▽

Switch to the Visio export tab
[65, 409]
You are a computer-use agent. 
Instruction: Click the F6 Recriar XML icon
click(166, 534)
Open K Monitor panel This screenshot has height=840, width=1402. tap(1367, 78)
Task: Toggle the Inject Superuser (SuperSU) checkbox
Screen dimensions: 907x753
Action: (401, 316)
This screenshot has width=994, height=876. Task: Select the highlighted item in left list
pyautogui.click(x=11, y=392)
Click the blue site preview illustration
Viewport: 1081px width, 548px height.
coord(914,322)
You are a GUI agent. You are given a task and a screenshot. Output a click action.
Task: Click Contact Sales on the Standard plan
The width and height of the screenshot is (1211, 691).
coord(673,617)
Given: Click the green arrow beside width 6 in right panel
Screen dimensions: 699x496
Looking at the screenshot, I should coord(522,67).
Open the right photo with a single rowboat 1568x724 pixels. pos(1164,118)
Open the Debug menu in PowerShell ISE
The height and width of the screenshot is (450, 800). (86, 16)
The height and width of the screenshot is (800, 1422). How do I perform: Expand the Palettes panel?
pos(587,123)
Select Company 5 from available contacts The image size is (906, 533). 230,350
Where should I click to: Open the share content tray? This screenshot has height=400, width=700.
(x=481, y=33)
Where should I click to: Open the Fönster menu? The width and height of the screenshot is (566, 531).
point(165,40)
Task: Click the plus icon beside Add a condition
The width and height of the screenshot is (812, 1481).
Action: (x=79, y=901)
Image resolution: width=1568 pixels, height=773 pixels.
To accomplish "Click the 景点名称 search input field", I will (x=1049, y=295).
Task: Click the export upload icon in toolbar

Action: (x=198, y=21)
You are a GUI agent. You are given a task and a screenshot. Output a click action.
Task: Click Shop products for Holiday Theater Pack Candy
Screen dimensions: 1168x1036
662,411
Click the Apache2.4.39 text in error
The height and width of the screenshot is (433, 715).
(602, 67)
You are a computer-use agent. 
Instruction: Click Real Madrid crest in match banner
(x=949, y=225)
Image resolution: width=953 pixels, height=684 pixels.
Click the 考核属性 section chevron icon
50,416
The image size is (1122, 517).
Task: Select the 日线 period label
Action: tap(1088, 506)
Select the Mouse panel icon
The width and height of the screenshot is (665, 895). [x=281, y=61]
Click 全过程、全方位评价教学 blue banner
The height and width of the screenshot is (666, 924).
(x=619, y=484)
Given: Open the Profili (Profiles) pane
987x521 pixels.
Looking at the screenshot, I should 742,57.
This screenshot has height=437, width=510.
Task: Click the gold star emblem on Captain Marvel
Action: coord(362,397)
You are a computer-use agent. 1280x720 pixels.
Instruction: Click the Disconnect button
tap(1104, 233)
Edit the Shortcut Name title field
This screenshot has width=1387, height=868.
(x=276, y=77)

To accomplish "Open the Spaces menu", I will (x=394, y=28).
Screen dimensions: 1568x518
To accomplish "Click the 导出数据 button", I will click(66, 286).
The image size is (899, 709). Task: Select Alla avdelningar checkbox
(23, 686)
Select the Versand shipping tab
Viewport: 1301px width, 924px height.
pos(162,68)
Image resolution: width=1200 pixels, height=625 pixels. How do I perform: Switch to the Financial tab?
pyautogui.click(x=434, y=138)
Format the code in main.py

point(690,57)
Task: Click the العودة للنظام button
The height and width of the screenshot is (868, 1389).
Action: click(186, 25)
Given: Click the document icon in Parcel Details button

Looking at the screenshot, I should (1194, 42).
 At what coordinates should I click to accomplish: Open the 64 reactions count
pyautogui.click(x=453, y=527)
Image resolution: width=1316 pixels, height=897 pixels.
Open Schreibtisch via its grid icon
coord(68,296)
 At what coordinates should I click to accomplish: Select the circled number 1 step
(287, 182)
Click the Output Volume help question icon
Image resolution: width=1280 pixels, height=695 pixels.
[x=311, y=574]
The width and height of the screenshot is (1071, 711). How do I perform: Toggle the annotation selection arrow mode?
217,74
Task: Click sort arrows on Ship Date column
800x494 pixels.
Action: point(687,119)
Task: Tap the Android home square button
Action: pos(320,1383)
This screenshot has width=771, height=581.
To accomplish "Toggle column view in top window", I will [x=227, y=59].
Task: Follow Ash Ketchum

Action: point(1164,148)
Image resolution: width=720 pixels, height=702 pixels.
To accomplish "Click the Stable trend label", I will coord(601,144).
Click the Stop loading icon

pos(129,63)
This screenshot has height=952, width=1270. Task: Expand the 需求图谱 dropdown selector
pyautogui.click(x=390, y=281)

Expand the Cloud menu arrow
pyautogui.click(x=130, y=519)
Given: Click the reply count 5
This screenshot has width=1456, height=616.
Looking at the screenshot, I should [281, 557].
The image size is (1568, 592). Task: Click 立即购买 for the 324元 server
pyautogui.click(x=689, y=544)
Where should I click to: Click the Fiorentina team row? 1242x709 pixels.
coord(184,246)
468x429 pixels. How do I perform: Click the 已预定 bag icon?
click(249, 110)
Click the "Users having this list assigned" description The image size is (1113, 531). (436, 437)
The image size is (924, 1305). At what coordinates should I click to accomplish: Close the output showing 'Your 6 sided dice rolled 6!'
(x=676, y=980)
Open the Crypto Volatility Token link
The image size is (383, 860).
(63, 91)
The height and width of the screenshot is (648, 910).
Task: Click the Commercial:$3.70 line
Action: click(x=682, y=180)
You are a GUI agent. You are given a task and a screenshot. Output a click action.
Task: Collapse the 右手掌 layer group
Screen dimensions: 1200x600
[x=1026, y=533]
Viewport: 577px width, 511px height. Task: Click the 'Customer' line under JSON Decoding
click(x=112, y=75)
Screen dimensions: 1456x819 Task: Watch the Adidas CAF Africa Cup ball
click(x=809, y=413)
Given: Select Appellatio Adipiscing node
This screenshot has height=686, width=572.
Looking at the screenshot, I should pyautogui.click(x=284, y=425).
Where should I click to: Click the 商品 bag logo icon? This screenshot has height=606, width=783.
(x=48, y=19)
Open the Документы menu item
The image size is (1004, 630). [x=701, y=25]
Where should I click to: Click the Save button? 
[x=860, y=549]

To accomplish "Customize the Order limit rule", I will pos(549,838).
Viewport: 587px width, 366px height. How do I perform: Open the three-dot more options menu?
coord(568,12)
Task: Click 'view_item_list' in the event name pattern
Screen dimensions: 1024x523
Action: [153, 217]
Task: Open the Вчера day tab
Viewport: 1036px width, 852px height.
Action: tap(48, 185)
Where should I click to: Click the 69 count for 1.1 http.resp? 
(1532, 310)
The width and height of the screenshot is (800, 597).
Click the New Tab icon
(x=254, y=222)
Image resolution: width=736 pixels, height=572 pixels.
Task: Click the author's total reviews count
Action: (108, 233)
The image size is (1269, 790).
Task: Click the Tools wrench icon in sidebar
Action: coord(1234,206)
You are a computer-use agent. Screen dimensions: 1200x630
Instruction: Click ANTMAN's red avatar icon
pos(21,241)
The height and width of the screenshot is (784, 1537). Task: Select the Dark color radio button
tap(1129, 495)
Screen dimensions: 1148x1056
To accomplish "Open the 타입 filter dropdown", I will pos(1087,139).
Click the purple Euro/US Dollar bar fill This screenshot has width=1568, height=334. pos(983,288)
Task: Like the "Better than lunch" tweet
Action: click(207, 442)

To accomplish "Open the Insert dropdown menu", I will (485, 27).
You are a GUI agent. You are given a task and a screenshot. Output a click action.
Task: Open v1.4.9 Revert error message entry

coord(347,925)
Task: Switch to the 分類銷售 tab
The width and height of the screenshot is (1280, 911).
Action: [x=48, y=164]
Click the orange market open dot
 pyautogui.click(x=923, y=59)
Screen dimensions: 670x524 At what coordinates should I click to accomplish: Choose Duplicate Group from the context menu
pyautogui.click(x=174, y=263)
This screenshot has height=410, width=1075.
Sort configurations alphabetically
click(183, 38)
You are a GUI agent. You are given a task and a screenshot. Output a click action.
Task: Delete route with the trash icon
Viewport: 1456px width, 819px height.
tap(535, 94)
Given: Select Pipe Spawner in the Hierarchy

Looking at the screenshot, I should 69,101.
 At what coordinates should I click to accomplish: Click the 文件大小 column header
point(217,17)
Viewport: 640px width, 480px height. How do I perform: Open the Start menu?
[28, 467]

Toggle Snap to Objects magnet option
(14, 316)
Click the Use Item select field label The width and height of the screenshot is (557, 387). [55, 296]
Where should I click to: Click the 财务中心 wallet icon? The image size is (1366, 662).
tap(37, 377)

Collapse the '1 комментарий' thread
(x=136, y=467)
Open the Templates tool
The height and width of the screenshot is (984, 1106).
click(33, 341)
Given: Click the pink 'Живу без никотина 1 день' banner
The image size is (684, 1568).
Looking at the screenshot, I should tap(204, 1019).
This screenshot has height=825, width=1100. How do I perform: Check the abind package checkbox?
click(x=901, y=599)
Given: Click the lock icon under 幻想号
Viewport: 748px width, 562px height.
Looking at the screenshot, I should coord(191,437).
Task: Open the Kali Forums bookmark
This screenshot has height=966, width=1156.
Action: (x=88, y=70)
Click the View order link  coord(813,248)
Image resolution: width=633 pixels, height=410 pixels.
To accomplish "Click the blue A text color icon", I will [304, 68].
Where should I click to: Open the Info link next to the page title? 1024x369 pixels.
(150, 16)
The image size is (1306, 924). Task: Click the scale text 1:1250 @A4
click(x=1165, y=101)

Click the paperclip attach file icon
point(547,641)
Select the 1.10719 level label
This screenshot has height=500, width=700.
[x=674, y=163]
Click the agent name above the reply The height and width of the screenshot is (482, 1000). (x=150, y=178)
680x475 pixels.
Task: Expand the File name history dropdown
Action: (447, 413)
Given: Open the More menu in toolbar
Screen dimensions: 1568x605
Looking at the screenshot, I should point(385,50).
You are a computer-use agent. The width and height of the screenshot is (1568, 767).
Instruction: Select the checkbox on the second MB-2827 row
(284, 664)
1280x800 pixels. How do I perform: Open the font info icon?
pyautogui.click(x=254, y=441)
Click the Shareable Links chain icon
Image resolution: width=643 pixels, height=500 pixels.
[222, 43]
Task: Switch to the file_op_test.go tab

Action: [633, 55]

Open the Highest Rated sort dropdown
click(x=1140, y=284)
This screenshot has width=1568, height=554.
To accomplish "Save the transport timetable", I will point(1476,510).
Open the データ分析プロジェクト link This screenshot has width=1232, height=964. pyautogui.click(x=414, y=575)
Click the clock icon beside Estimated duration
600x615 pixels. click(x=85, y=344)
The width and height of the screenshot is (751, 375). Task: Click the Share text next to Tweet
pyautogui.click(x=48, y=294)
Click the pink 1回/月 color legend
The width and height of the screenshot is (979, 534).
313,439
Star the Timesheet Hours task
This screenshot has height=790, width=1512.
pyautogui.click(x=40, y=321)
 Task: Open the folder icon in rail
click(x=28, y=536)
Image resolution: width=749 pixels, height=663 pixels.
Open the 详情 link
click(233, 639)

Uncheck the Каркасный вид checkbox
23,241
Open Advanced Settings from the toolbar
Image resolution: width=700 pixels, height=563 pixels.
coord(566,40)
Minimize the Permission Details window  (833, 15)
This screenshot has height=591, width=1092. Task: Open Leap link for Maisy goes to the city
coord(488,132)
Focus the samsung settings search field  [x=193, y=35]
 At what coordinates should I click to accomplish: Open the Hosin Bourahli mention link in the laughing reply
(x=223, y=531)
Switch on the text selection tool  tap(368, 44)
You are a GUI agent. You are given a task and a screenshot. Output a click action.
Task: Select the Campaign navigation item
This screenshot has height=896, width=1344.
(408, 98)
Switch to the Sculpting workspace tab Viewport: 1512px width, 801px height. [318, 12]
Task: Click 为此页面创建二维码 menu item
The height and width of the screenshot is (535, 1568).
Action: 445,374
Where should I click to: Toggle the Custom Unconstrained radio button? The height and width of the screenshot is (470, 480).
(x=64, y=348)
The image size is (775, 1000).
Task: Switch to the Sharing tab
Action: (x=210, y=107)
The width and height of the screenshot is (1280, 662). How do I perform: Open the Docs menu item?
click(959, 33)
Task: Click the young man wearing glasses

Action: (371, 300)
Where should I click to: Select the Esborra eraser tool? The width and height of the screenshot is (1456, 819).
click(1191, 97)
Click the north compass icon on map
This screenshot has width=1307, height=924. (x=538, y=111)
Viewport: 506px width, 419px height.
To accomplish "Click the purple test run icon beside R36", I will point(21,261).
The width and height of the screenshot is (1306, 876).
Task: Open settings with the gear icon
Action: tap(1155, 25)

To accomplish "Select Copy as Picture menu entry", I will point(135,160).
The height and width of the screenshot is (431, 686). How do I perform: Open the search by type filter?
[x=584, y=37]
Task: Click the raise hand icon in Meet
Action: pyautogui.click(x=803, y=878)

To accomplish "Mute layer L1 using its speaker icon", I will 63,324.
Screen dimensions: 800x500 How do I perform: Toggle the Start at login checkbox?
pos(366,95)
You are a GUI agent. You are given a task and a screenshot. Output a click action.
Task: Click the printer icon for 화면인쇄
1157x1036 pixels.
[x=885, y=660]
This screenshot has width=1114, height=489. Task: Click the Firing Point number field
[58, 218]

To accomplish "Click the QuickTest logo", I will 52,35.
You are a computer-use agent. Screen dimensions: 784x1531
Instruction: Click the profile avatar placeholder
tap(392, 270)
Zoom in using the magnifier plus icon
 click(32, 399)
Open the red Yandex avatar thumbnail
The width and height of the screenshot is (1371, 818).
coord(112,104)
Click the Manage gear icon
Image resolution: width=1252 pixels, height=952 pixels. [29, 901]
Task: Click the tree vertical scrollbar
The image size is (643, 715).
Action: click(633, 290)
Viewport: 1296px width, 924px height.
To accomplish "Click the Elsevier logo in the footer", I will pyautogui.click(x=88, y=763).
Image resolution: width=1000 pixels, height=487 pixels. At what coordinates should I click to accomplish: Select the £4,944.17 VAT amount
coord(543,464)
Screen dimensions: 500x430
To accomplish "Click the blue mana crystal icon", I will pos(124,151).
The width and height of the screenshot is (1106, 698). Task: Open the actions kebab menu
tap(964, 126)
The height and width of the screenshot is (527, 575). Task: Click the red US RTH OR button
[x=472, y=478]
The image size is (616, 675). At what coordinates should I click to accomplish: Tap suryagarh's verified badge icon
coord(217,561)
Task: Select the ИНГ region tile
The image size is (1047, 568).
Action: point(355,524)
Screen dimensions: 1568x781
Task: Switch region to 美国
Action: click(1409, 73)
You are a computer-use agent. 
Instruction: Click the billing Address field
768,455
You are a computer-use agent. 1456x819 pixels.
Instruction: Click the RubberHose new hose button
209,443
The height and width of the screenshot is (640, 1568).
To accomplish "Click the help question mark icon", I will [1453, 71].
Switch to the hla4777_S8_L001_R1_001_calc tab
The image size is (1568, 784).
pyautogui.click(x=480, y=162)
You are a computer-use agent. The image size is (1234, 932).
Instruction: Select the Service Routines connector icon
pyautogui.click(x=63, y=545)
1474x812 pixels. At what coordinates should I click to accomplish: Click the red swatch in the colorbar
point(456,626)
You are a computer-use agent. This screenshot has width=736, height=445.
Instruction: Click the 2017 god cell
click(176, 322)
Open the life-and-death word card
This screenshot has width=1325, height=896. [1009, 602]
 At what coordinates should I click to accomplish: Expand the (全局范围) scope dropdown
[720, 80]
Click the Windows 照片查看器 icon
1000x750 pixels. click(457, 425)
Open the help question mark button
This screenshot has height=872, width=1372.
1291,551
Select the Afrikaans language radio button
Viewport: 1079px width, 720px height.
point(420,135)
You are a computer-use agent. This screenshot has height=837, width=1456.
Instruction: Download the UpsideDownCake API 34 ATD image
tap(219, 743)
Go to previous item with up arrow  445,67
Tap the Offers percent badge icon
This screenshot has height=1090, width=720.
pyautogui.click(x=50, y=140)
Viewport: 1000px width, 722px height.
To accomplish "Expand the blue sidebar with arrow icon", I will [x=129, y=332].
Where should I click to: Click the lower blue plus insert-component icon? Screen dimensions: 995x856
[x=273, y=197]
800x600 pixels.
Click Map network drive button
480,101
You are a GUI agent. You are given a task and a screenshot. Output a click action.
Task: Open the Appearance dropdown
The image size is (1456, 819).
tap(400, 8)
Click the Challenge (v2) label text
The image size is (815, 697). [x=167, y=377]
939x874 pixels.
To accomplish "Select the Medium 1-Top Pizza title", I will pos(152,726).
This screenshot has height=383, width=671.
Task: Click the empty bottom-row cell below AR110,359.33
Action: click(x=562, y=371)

△

▶ [WORK TO BE COMPLETED]:
Could you rewrite the stretch of data from the line containing "Open K Monitor" through the line containing "coord(673,617)", swapping "Standard" for "Premium" and leaving everything else as it is? Give only those lines.

▶ [COMPLETE ANSWER]:
Open K Monitor panel This screenshot has height=840, width=1402. tap(1367, 78)
Task: Toggle the Inject Superuser (SuperSU) checkbox
Screen dimensions: 907x753
Action: (401, 316)
This screenshot has width=994, height=876. Task: Select the highlighted item in left list
pyautogui.click(x=11, y=392)
Click the blue site preview illustration
Viewport: 1081px width, 548px height.
coord(914,322)
You are a GUI agent. You are given a task and a screenshot. Output a click action.
Task: Click Contact Sales on the Premium plan
The width and height of the screenshot is (1211, 691).
coord(673,617)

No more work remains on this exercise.